— WORK ITEM —
Your answer must be the data repeated exactly, with no pictures in it.
☆ ☆ ☆ ☆ ☆ ☆ ☆
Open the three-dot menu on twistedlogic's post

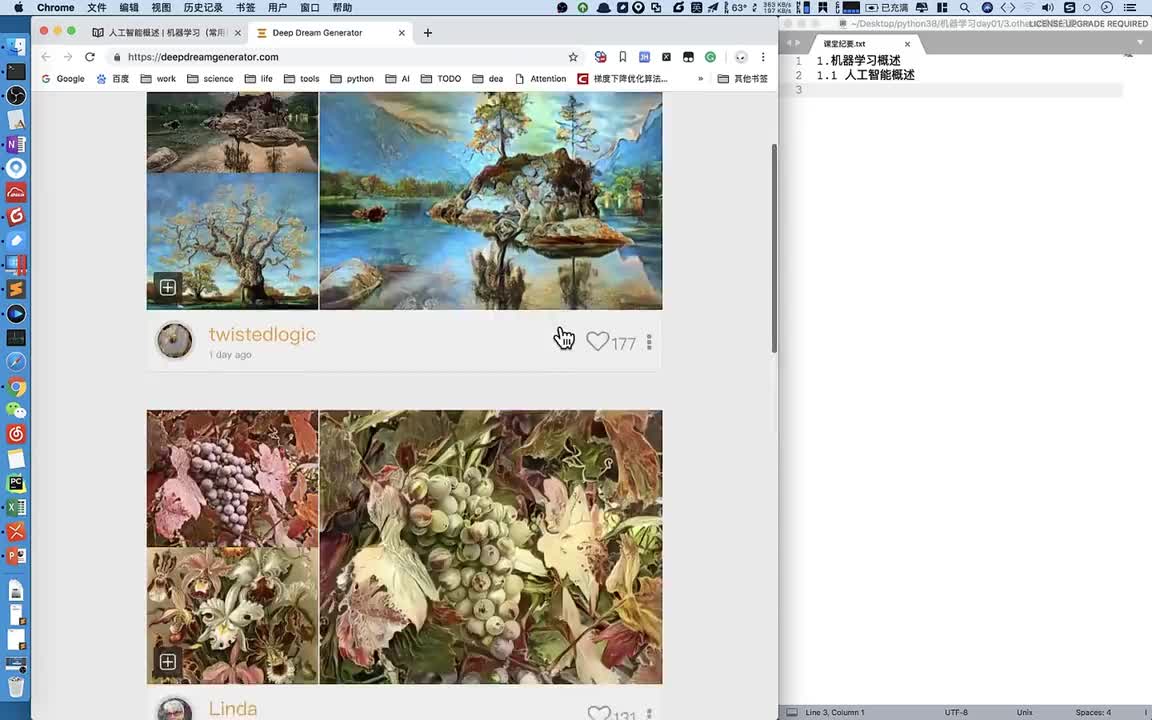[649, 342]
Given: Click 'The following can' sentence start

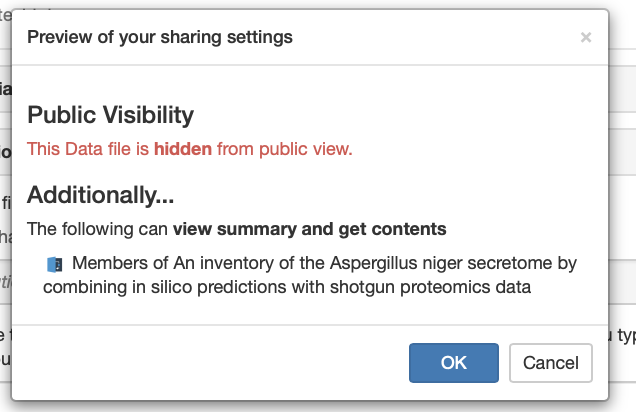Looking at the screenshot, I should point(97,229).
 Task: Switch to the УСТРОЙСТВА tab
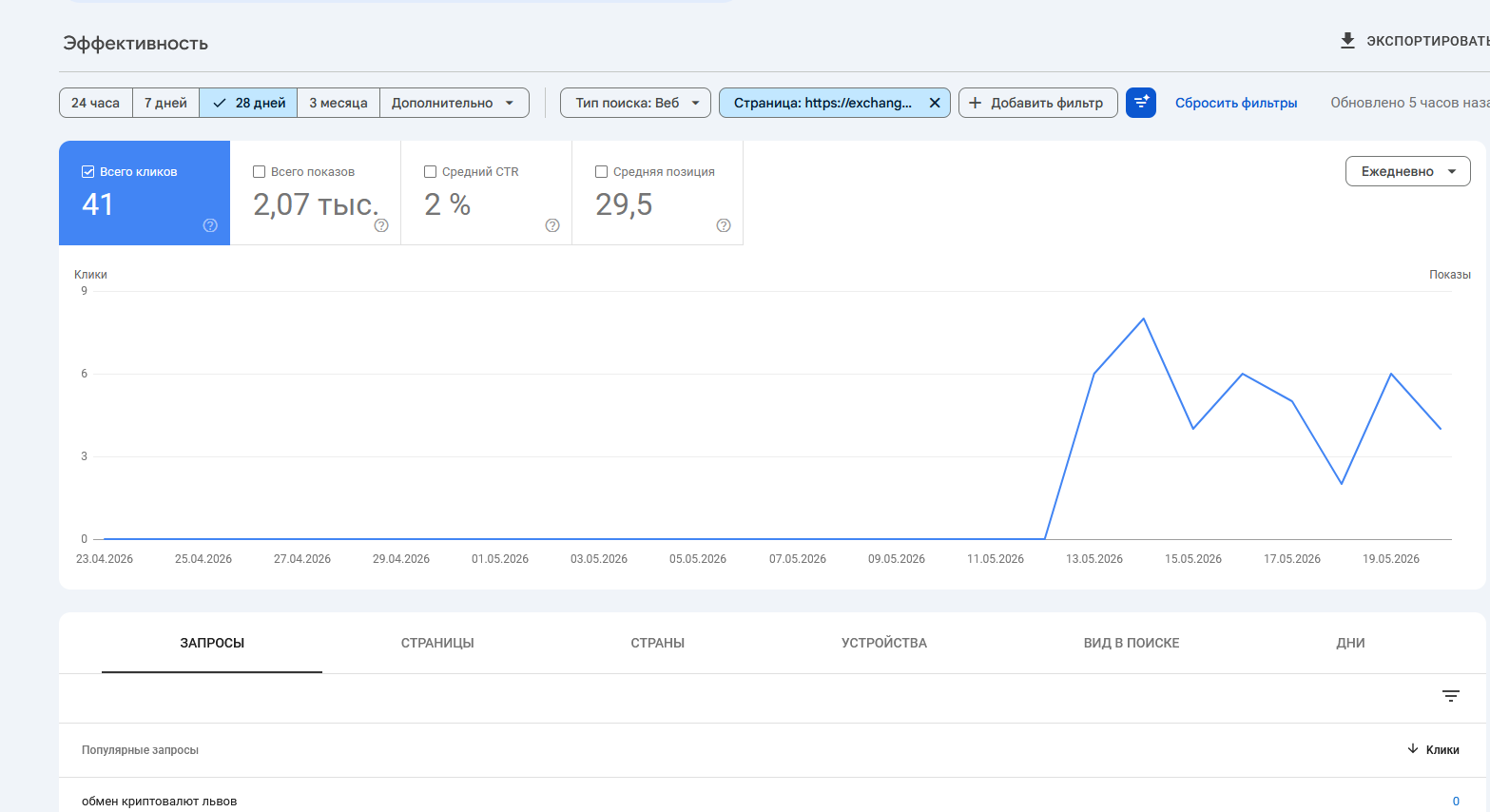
☆ ☆ ☆ ☆ ☆ ☆ ☆
— TASK OUTPUT —
Open the three-dot menu on twistedlogic's post

[649, 342]
Given: Click 'The following can' sentence start

Looking at the screenshot, I should point(97,229).
 Task: Switch to the УСТРОЙСТВА tab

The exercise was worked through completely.